- _Entries provided_
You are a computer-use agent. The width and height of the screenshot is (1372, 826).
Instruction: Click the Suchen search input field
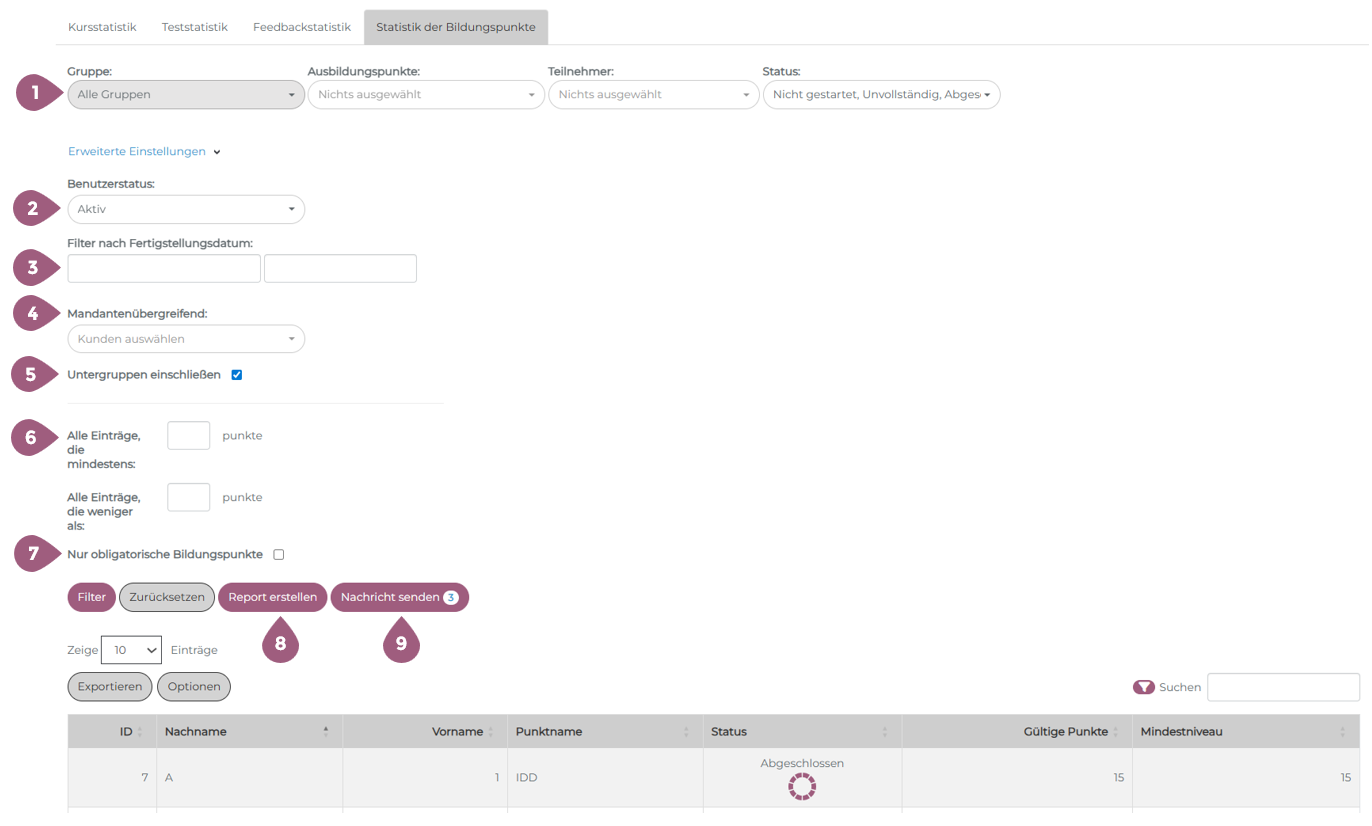(1283, 687)
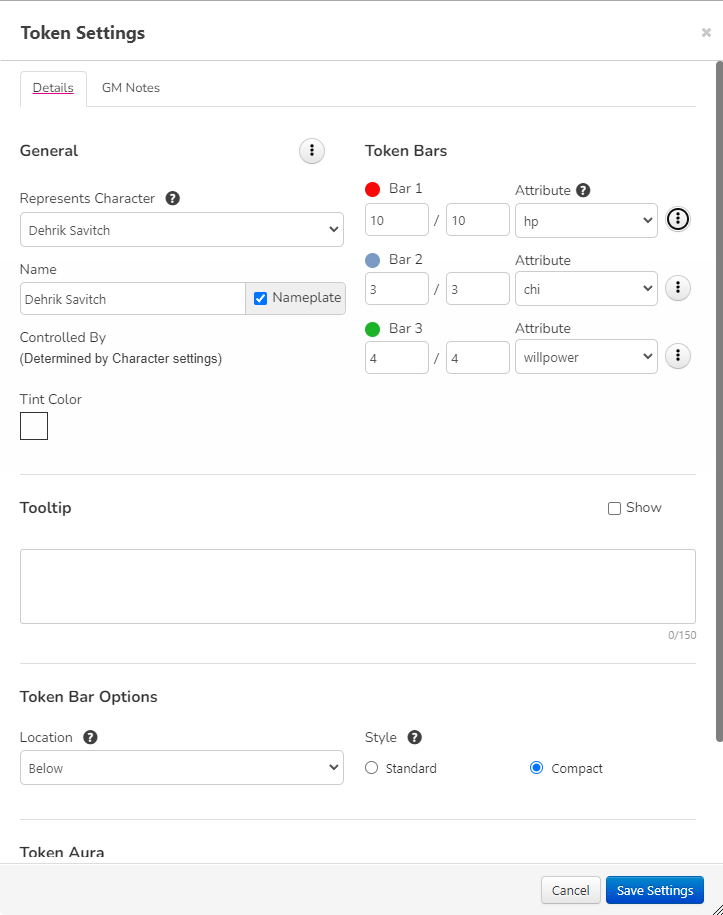Open Bar 2 options menu icon

(x=678, y=288)
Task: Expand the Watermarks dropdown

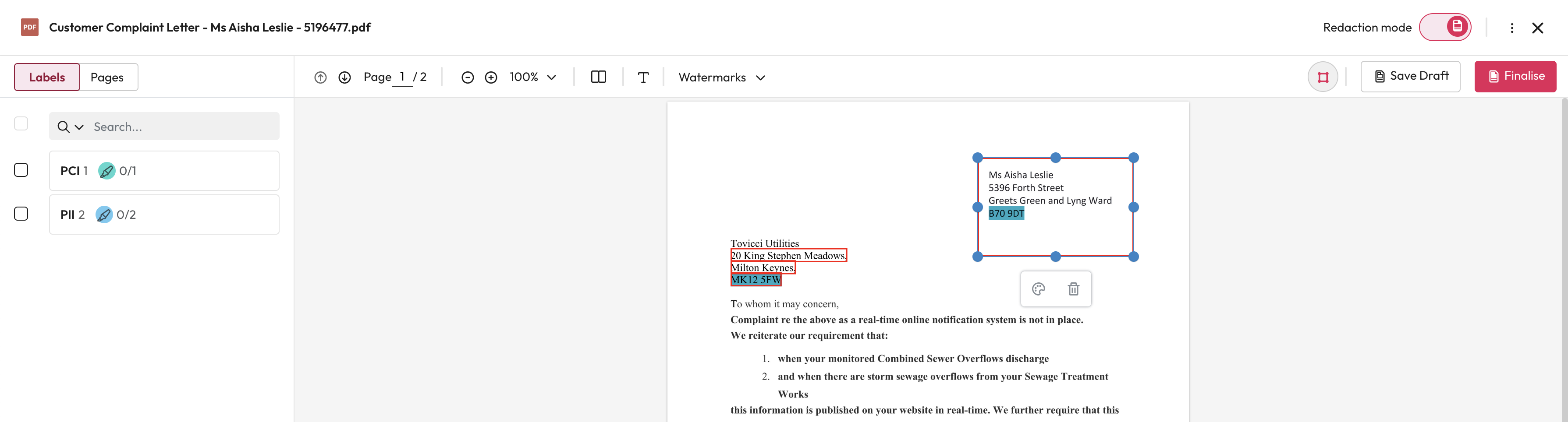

- _Exercise description_
Please transcribe every record above exactly as written, leaving out the pictures.

- _Expected output_
You are a computer-use agent. The width and height of the screenshot is (1372, 826).
Instruction: Click the Suchen search input field
(1283, 687)
Open Bar 2 options menu icon

(x=678, y=288)
Task: Expand the Watermarks dropdown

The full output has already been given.